Anti-SLAPP laws provide an expedited procedure for dismissing lawsuits that are filed primarily to inhibit the valid exercise of constitutionally protected speech. A defendant seeking to avail herself of an Anti-SLAPP statute must show that the allegedly defamatory statements concern a public matter or a matter of public interest. Not all statements about a person in the public eye qualify. Rather, the subject of the statement must be involved in a public controversy or be so famous that her involvement in a private dispute is a matter of public interest. A California appellate court recently addressed this issue in Albanese v. Menounos and concluded that some celebrity disputes are just none of our business and don’t require the protection of the anti-SLAPP statute.
Lindsay Albanese is a celebrity stylist who worked at NBC for several years as a stylist for Maria Menounos of Access Hollywood fame. Albanese contends that on one occasion after leaving NBC, when Albanese and Menounos ran into each other at an event, Menounos loudly proclaimed that “Dolce and Gabbana won’t lend to me anymore because they said you never returned anything.” Menounos also allegedly told someone at the party afterwards that Albanese had stolen from her while she worked at NBC.

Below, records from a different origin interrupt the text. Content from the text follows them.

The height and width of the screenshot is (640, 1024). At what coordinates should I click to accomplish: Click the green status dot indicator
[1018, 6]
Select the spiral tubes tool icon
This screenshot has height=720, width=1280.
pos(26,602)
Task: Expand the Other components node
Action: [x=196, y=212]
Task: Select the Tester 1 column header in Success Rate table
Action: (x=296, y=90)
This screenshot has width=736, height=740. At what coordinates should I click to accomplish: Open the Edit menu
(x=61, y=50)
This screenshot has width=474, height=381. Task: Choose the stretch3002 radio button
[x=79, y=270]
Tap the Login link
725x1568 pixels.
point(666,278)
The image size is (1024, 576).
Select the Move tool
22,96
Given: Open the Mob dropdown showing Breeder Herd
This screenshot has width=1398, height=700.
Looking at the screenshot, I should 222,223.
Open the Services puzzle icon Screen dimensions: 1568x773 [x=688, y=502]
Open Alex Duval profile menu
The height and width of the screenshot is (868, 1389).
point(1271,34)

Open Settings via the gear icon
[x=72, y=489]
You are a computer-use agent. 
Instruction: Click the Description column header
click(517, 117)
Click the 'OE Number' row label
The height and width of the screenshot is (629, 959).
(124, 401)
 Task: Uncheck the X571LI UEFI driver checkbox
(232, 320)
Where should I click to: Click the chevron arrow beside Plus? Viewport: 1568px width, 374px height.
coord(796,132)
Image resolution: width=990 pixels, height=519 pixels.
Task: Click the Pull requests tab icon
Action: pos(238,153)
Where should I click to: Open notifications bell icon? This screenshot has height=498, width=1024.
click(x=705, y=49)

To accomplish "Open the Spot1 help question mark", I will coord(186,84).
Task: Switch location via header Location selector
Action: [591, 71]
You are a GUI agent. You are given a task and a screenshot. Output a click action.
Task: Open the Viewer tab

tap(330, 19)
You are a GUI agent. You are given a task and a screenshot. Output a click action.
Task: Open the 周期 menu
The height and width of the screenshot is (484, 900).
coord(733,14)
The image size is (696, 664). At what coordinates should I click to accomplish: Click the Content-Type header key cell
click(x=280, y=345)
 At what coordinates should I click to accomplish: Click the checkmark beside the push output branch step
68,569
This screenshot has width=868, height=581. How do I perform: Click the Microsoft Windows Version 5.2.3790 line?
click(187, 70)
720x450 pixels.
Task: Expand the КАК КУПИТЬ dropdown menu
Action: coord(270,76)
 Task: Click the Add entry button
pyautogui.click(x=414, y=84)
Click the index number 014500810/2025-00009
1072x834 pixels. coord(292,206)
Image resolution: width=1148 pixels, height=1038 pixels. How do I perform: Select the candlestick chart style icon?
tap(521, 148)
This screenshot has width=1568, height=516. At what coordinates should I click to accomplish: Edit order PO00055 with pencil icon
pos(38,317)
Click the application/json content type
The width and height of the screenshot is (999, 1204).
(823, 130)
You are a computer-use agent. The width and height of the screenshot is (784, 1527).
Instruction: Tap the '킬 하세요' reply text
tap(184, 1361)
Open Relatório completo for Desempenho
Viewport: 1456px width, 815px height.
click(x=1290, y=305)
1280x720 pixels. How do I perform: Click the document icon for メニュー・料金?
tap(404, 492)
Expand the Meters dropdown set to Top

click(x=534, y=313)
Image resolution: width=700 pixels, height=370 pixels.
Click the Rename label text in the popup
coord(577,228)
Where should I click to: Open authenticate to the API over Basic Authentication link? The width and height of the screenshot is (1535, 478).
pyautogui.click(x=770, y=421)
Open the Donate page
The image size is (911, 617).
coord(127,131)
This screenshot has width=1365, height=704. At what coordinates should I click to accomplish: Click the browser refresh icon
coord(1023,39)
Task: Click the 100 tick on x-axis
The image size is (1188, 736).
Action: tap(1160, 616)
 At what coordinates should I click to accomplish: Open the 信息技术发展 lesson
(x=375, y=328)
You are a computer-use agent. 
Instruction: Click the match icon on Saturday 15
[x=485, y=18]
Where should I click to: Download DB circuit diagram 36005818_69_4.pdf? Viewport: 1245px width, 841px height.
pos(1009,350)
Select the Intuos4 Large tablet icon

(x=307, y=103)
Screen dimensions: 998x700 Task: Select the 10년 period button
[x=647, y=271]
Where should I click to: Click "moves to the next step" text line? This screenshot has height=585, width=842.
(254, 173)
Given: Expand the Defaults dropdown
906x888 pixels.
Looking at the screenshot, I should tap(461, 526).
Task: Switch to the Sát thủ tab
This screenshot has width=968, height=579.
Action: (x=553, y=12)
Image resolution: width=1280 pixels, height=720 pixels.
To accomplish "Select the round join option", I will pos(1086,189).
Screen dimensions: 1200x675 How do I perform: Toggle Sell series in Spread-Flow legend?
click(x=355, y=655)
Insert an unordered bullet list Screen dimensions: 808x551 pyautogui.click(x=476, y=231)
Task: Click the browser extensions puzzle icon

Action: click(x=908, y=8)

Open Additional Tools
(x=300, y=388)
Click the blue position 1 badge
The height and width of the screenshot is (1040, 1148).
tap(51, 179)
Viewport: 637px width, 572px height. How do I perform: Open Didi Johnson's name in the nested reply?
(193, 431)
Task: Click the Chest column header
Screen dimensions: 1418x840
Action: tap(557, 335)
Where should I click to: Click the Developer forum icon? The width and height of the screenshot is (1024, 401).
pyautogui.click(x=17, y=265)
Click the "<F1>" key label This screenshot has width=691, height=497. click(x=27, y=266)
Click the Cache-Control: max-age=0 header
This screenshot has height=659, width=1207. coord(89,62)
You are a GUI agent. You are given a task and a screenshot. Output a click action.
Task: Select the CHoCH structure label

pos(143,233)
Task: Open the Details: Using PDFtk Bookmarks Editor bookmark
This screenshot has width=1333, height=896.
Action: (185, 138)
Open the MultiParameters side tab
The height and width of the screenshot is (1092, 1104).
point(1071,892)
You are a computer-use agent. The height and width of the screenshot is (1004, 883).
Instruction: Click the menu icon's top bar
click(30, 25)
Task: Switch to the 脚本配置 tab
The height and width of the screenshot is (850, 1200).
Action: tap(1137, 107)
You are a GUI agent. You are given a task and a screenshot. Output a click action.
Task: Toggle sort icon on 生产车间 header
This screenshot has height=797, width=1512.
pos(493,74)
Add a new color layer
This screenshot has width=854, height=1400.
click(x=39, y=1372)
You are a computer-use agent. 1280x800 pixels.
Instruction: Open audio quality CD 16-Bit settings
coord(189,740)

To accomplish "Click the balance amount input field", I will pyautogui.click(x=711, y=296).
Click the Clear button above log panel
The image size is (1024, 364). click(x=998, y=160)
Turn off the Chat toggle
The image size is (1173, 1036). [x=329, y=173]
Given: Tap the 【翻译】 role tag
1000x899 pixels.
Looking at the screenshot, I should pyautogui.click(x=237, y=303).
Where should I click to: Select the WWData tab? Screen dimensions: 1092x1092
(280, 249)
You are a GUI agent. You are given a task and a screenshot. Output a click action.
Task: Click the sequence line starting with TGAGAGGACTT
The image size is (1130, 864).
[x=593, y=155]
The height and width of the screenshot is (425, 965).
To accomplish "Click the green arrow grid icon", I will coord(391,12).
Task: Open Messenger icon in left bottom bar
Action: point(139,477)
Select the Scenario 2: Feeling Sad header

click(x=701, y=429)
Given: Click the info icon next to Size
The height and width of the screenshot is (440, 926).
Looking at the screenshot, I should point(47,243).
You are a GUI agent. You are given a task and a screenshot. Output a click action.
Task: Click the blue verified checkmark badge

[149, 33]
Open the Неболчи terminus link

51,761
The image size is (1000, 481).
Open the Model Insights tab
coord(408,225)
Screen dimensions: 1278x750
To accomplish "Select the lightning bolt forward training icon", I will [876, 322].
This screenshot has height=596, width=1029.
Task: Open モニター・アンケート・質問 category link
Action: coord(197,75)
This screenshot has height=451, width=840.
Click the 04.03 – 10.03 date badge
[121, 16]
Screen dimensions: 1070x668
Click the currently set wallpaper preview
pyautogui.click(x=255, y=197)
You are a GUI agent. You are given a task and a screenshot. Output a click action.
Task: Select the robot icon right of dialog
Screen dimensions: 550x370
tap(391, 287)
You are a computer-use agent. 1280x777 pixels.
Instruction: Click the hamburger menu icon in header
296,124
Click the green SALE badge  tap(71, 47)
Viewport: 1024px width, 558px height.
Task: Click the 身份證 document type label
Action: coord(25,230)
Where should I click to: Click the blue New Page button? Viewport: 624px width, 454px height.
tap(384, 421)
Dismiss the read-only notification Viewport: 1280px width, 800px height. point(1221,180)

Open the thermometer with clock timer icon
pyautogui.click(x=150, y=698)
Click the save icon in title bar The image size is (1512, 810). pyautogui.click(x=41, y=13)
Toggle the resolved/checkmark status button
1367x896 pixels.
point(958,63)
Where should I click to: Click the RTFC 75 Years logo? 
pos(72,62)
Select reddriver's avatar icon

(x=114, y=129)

Albanese sued Menounos for defamation, tortious interference with prospective economic advantage, and intentional infliction of emotional distress, arguing that the statements were made with malice, actual knowledge of their falsity, and with specific intent to injure Albanese’s reputation and employment. Her complaint seeks damages for injury to her personal, business and professional reputation, embarrassment, humiliation, severe emotional distress, shunning, anguish, fear, loss of employment and employability and economic loss in the form of lost wages and future earnings. Menounos moved to strike the complaint under California’s anti-SLAPP law.